The stretch of that feeling is the G League. Of what it takes to handle each day as that day only. But it has been made meditative, because the rest of these guys’ lives need to balance around it. They have to get groceries, they have family obligations, probably long distance. They have to figure out how to stretch it. And they have that feeling, that steady thump of seconds adding to hours up to a day’s worth, like recall.
Where they could become closed off from each other, secreting away the small breaks, they instead open up. Lean wide into each other and the precarity. They talk in one breath about how happy they are for a teammate getting the exact thing they want, even as their eyes go, for a second, far-away. Competition isn’t only coming from whomever is inside the locker room down the hall, flipped on its axis to this one, it’s coming from guys they know the rhythmic breathing of in the night.
You think how close you’ve been, maybe right beside with fingers out to grab it, to what you want. How it was everything you could do to give yourself only a day to mourn whatever that was when it shied, went bolting away from you, when you wanted, probably, to shut out whole handspans on the calendar. Can you imagine being so close, every day, as your job? When I asked Paul Watson what he’d learned of patience, thinking it would be hard for him to explain because it had to be intrinsic to him, he brightened and flinched at the word at once. He was the opposite, he said, impatient. He told me how long it had taken to learn it and then told me, by the pauses between his words, the way he weighed them or didn’t especially, how it all came down to pace, routine, trust. Nothing about it miraculous. Hope in cement tunnels, ice packs taped around knees, guys transferring chicken laid out in big aluminum trays on a folding table taking up a quarter of the locker room into smaller containers to carry home with them. You move from one moment to the next. You manage your days.
Before he left the small room the last thing Nurse said, blinking up into the spotlight that’s affixed to a cubby at the back of the room that points to the podium at the front, was that he was too late.
“First, I was thinking about doing it really early. And then I was thinking about doing it again.”
He was talking about Davis, putting him back in.
“I was going to give Serge a couple cracks, and he had the arc three and the corner, and the corner one went around and out.”
He was moving one hand in a tornado spiral, voice speeding up, “Then I was going to go small, but then I, kinda—” he cut himself off, waving his hand up, palm out, “we got into pressing, and then we got a stop. I think one.” He swallowed, stopped. Looked real wistfully out into the room, a small, sad smile on his face, “And then it was too late.”

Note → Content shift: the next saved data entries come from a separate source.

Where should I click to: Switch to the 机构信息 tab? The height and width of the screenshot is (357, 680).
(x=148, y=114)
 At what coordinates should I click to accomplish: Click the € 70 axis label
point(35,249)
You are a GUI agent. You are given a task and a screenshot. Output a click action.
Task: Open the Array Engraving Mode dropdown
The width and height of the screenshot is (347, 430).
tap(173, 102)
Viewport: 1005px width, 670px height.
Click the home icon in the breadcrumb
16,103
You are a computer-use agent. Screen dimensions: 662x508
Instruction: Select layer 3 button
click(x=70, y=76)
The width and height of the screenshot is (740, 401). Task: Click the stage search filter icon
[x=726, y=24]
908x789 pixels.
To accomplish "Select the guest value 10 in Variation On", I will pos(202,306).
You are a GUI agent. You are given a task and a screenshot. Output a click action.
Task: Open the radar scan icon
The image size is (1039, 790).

His eyes panned the room, snagged on mine. I felt my face pull a mirror. A bad trick I’ve never learned to contain, my empathy at times like an over-friendly animal, ready to close whatever gap when the space between two people gets offered up. Nurse’s look had gone behind itself, casting back maybe to how he stood, what he saw, what the sounds were in the moment he realized the seconds had counted too far down to gather up the time left, “I was too late.”